# [Task goal]
Find the line with "The height and width of the screenshot is (288, 947)." in the entries below. Repeat it, every following line, and the line with "You are a GUI", exactly and with nothing added.

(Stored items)

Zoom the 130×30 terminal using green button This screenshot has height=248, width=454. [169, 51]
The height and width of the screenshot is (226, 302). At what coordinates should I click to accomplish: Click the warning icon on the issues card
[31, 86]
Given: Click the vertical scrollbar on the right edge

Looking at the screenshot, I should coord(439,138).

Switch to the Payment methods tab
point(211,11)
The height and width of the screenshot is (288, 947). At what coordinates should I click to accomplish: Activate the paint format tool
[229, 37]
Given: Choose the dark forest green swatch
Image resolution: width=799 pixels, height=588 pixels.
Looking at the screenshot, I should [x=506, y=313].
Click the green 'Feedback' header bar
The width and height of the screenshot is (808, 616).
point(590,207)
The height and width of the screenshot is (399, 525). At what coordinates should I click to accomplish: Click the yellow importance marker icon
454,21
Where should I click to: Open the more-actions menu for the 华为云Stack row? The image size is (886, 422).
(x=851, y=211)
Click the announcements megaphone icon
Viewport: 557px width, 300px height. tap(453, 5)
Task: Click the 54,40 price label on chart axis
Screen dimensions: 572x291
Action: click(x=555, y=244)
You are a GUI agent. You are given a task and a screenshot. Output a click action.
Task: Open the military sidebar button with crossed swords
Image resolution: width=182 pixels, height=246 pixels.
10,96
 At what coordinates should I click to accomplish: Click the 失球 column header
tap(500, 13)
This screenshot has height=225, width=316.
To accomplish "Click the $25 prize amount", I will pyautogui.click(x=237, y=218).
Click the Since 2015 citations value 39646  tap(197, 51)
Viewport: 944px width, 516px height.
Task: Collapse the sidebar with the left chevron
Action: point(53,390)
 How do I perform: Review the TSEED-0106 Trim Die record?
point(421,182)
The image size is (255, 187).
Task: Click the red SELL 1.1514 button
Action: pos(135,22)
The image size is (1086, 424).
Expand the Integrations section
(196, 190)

# [Exercise output]
The height and width of the screenshot is (288, 947). At what coordinates should I click to accomplish: Activate the paint format tool
[229, 37]
Given: Choose the dark forest green swatch
Image resolution: width=799 pixels, height=588 pixels.
Looking at the screenshot, I should [x=506, y=313].
Click the green 'Feedback' header bar
The width and height of the screenshot is (808, 616).
point(590,207)
The height and width of the screenshot is (399, 525). At what coordinates should I click to accomplish: Click the yellow importance marker icon
454,21
Where should I click to: Open the more-actions menu for the 华为云Stack row? The image size is (886, 422).
(x=851, y=211)
Click the announcements megaphone icon
Viewport: 557px width, 300px height. tap(453, 5)
Task: Click the 54,40 price label on chart axis
Screen dimensions: 572x291
Action: click(x=555, y=244)
You are a GUI agent. You are given a task and a screenshot. Output a click action.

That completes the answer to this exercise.